Some people have experienced suffering and allowed it transformed them into deeply empathetic souls. Some people are still kind when no one else is looking. Some people are fountains of love and generosity because they are confident in who they are and found access to an infinite source of love. Some people are amazing, inspiring, revolutionary individuals.
Discovering the character of someone is a journey.
What kind of person do you want to be with? What kind of person wants to be with you? We almost always find what we are looking for. The best in you is attracted to the best in me and the worst in me is attracted to the worst in you.
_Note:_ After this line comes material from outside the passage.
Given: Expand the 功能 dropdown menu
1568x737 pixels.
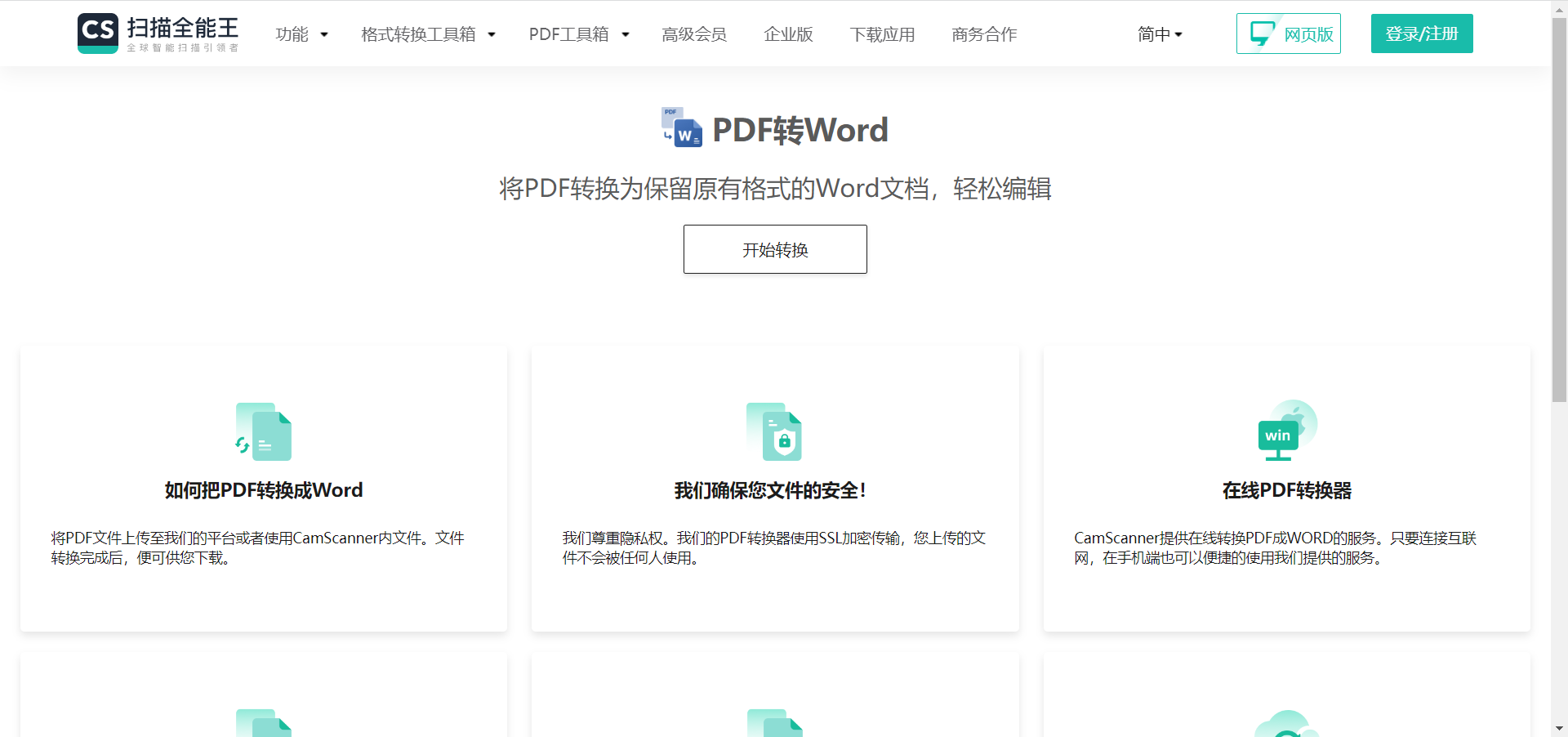Looking at the screenshot, I should (301, 34).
When we started dating, my wife told me she didn’t want to love me because of how I made her feel. She wanted to love me because of who I am— my character. She laid down some clear boundaries to not take advantage of her attraction to me. I could have, and done so without even knowing I did, if she wasn’t so courageous. I’m so grateful for her vulnerability and wisdom in that moment.
Building sturdy foundations help ensure we aren’t getting swept up in a direction we don’t actually want to go. We don’t want to confuse what feels right or good in the moment with what helps us temporarily cope but creates a pattern of dysfunction in the process. We want to choose the one we love with a clear and sober mind.
Aren’t we all looking for someone to sincerely say something like this to us? “I know exactly who you are. And I choose you. You’ll change and grow, just like me. I don’t know what the future holds for us, but I’m confident you’re worth the risk.”
If you’ve made it through to this point, you have some amazing ingredients to grow and nurture your dating relationship together. I hope you and your partner discover or continue to deepen the connection you’ve always wanted with each other. Marriage may or may not be the right next step for you, but if it is, here’s my last bit of advice.
If your relationship can effectively communicate, fight fairly, and can follow through on a commitment, you have the groundwork for a satisfying connection that’ll endure through a lifetime.
In the midst of life’s greatest challenges, may you find one of its greatest treasures— to know, by intimate experience, how to love and accept being loved in return.